What you should do:
The expected answer is every line of the material that contains the word "agent".

The data:
--------------------------------

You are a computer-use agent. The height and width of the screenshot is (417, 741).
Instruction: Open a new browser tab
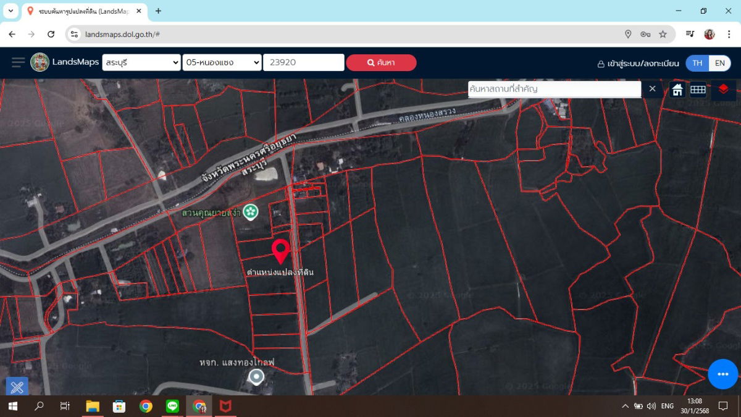pos(159,11)
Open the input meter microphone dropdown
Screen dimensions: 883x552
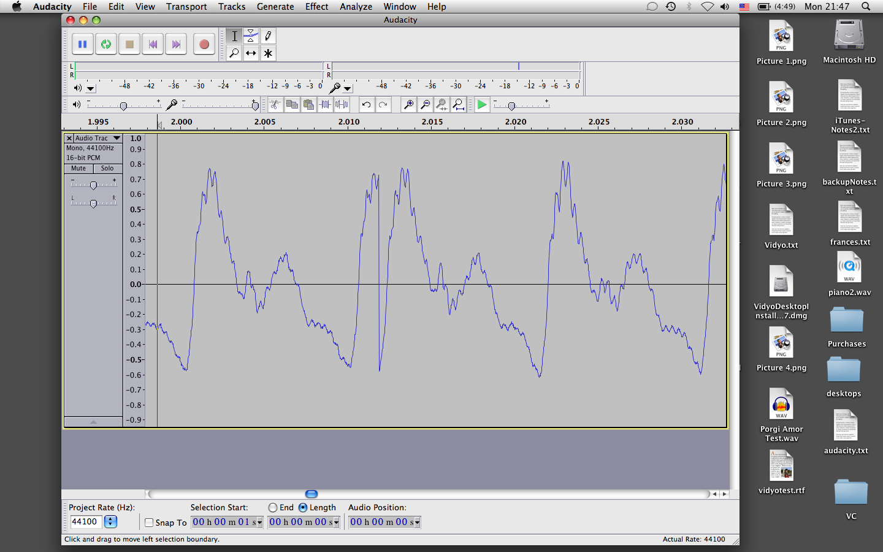click(x=347, y=89)
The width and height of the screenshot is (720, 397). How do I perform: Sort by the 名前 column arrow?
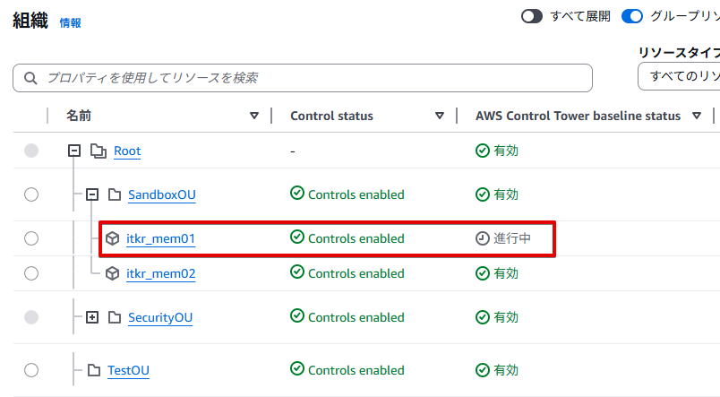[x=254, y=116]
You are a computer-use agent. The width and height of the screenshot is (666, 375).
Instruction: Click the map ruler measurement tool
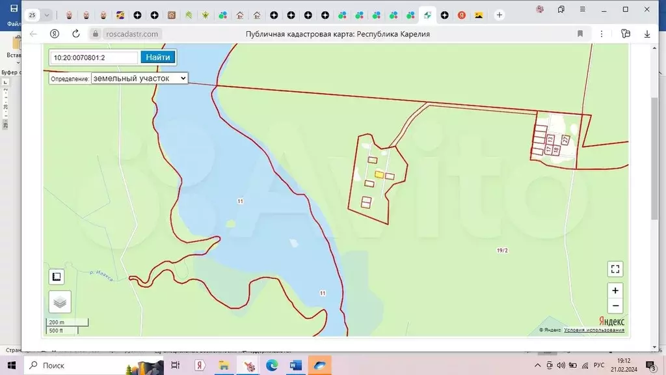57,277
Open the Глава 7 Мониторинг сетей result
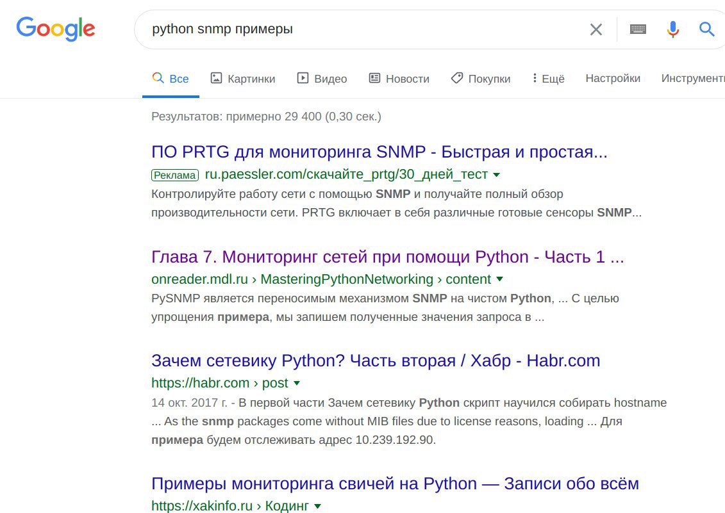Viewport: 725px width, 513px height. (x=387, y=257)
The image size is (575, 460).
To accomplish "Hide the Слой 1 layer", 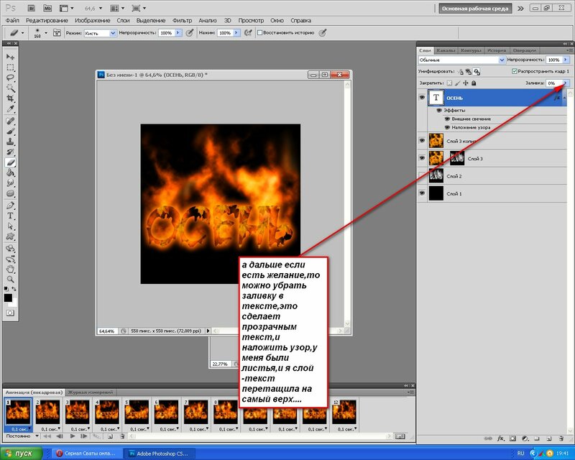I will 422,193.
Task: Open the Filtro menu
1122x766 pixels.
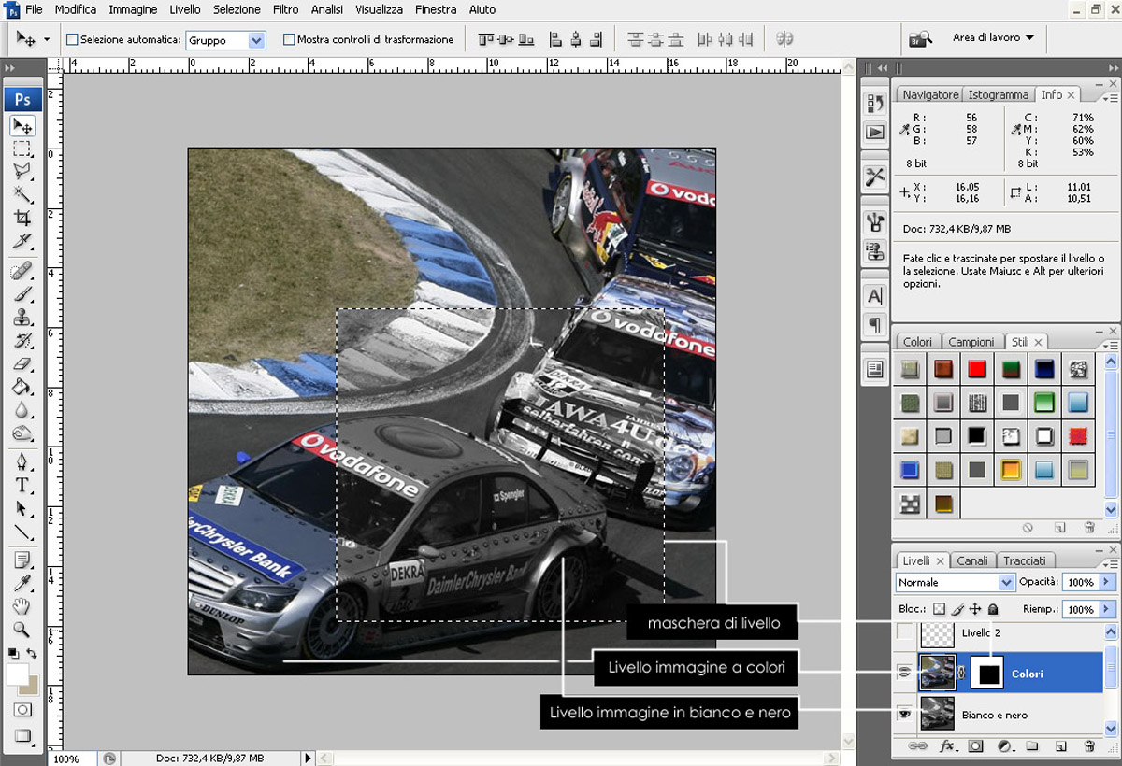Action: (x=285, y=9)
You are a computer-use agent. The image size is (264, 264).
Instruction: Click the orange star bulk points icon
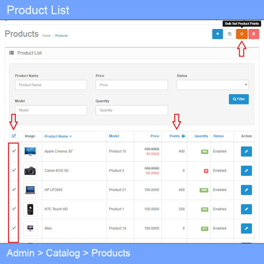pyautogui.click(x=242, y=34)
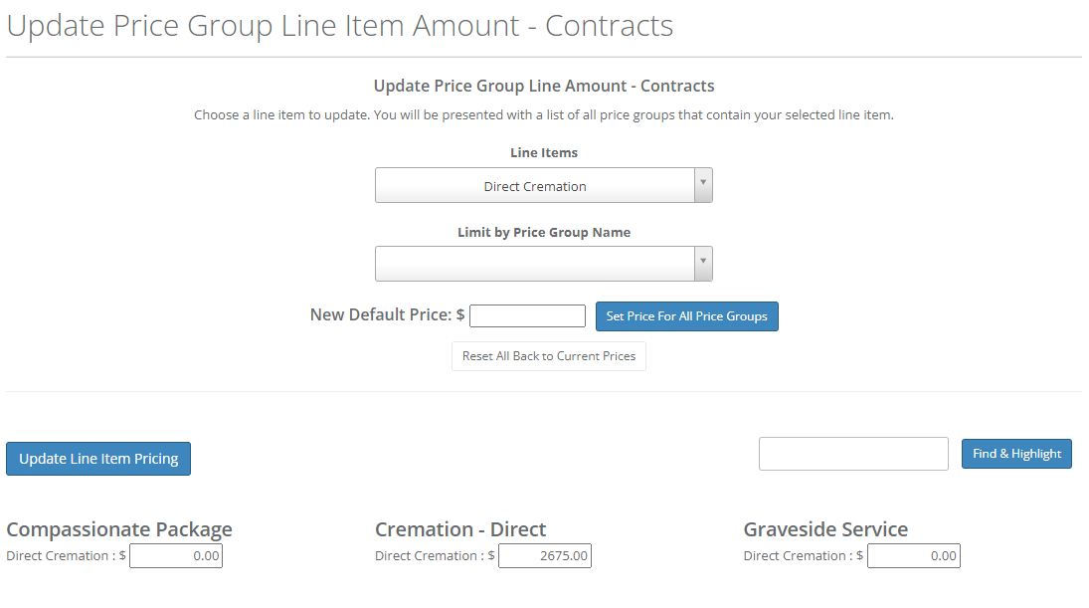The height and width of the screenshot is (608, 1089).
Task: Click the Graveside Service heading
Action: coord(825,529)
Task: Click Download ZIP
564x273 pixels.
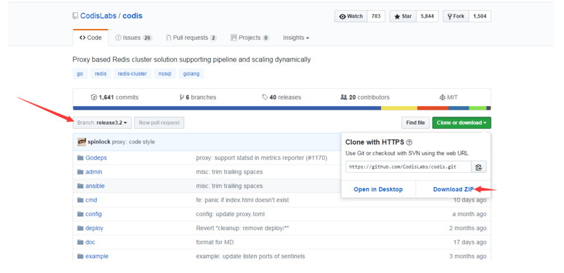Action: pyautogui.click(x=453, y=189)
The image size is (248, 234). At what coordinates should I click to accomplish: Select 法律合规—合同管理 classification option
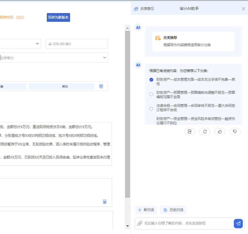[x=151, y=109]
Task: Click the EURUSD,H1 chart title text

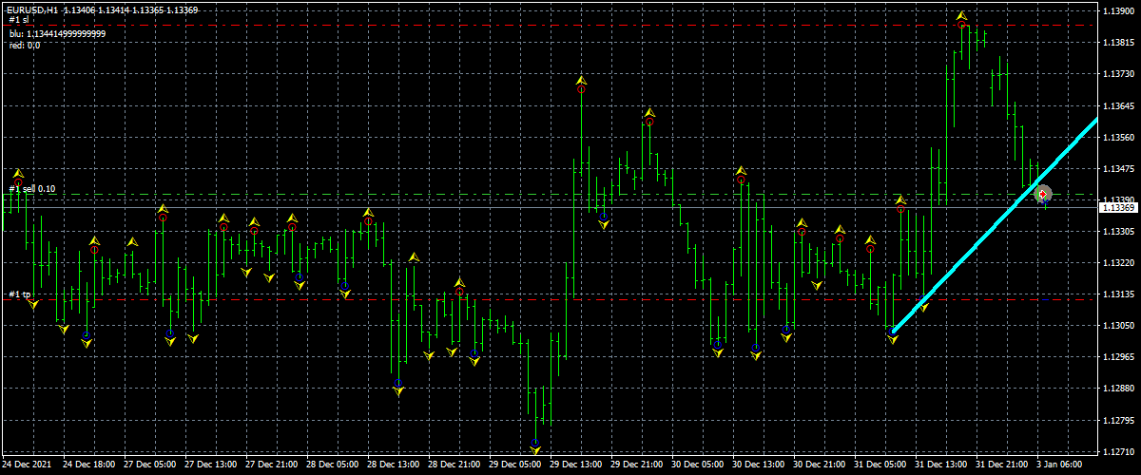Action: click(35, 8)
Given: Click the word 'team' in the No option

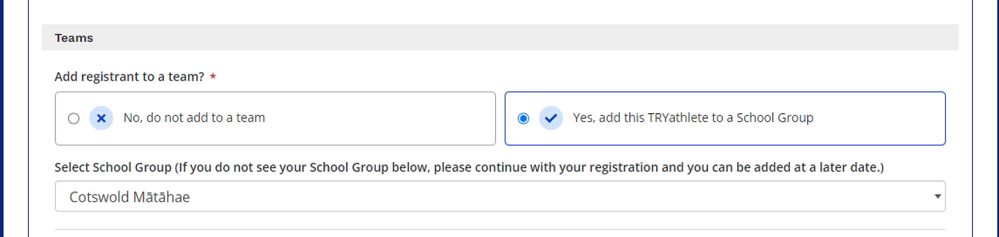Looking at the screenshot, I should click(250, 118).
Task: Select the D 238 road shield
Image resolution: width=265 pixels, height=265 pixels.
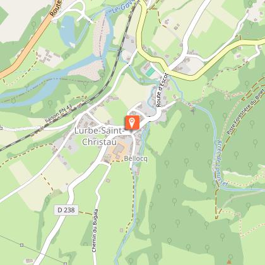Action: 66,210
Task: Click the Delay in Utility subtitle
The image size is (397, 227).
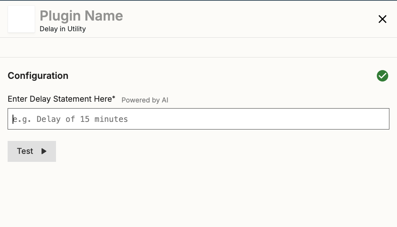Action: pyautogui.click(x=62, y=29)
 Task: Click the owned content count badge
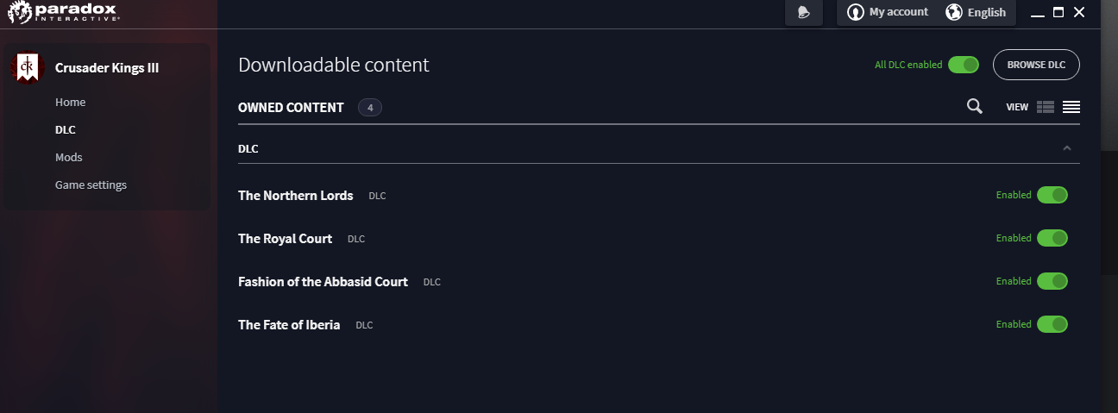coord(370,108)
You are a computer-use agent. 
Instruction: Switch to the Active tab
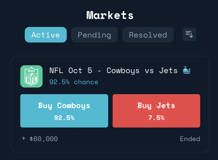(46, 35)
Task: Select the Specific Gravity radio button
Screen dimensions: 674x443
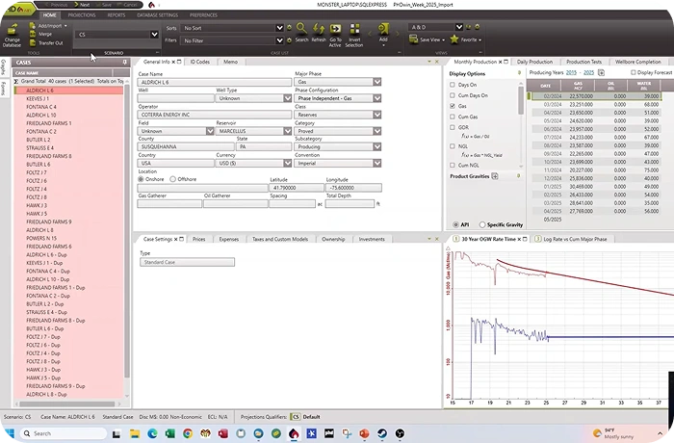Action: point(481,224)
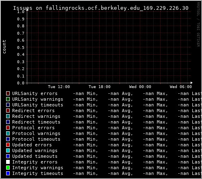This screenshot has width=202, height=179.
Task: Click the Integrity timeouts blue swatch
Action: (8, 173)
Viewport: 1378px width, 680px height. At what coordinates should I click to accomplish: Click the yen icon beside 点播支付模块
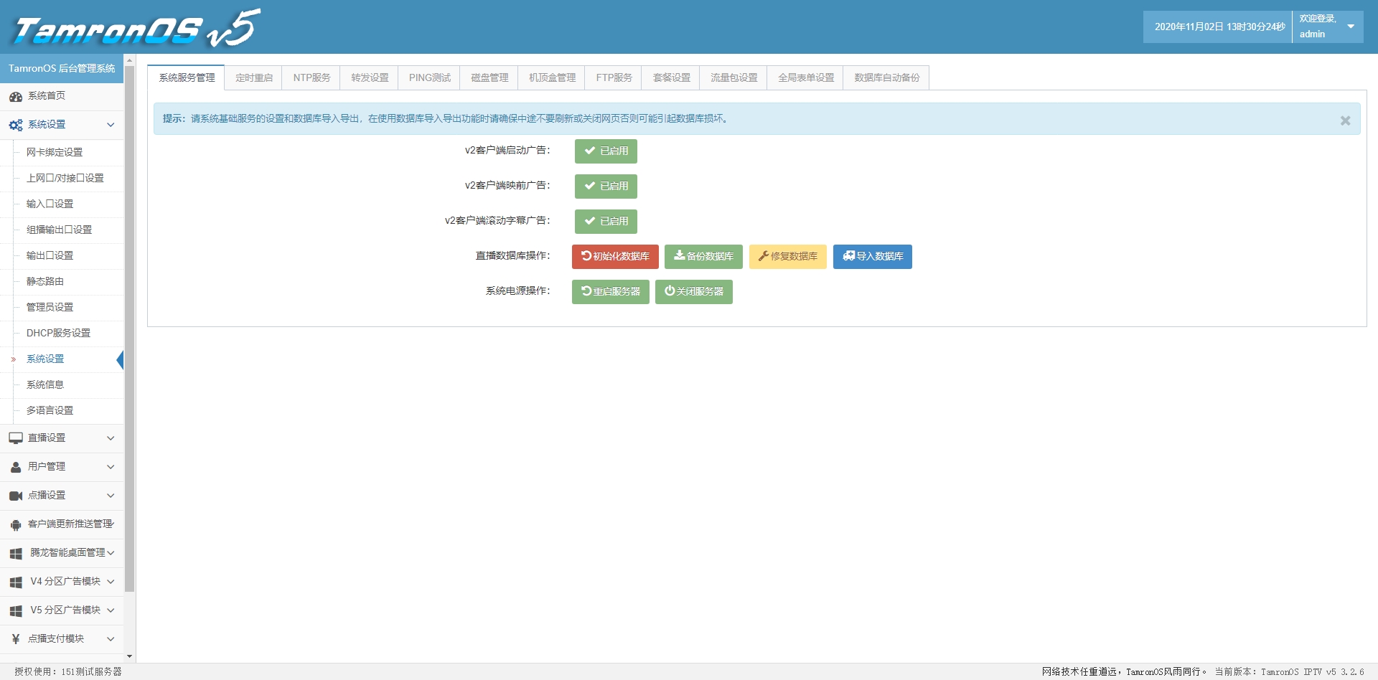(16, 639)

--------------------------------

Solved problem:
You are a computer-use agent. The height and width of the screenshot is (417, 741).
You are a computer-use agent. The width and height of the screenshot is (666, 375).
You are a computer-use agent. The image size is (264, 264).
You are a computer-use agent. 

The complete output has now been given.